Логичен вопрос: к чему бы Курбскому притворяться среди литовцев, если он действительно выдал им Арца? Но дело не в логике, а в упорном, непреодолимом желании очернить память князя, «предательство» которого «было щедро оплачено королевским золотом», как шпиона, а не воина, с коим следовало расплачиваться почестями и поместьями. Основание? Курбский смог захватить с собой из Юрьева только золотые и серебряные монеты «и всего 44 московских рубля», негодует Скрынников{21}, будто он, профессор, читающий курс русской истории XVI–XVIII веков, не ведает, что рубль был только мерой счета копеек и полушек, а крупная монета, в которой знать любила делать накопления (например, к свадьбам), была иностранной. Даже более поздние серебряные ефимки представляли собой четвертушки талеров с русской надпечаткой. А в какой монете, любопытно, Курбский мог делать накопления в Ливонии, где как воевода вполне традиционно «кормился»? О содержимом своего кошелька (по Скрынникову – «мешка золота»), отобранного в Гельмете, князь подробно рассказал литовским властям, подавая жалобу на грабеж. Почему он не усилил обвинение против немцев-грабителей, сказав, что это золото короля?

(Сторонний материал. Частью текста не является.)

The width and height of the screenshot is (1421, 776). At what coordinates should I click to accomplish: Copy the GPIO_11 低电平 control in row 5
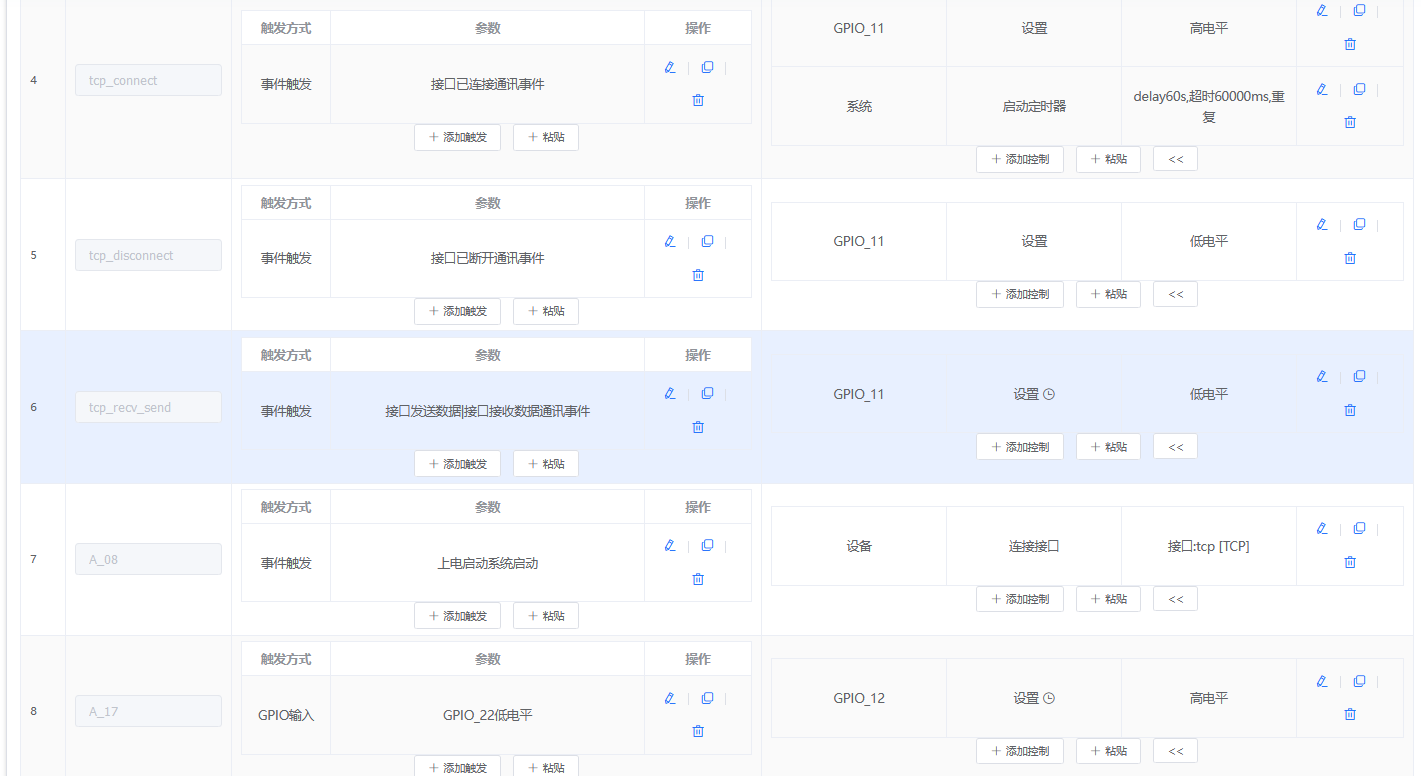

Вопросы, конечно, риторические. Не у одного Скрынникова имя Курбского вызывает пароксизмы гнева, исключающие совесть и здравое рассуждение. Другие беглецы не производят такого эффекта, даже потомок Гедимина Семён Бельский, утекший в Литву, оттуда в Турцию и Крым, чтобы воевать с Россией и вести на неё войска крымского хана.
Ненависть советского интеллигента к Курбскому непреходяща. Не случайно признанный образцом интеллигентности академик Дмитрий Сергеевич Лихачев, говоря о Курбском в связи с изданием его трудов, оставляет свою обычную сдержанность и точность выражений.
Вопреки историзму, к коему не раз призывал академик, Курбский для него не выезжий аристократ, а «князь-изменник», «перевертень», «типичный перевертыш», который «паразитирует на традиционном жанре, разрушая его». Этого мало – следует ещё развернутая убийственная характеристика князя.
«Курбский стал писателем, бежав за
21
Скрынников Р. Г. Иван Грозный. С. 90–94, 97.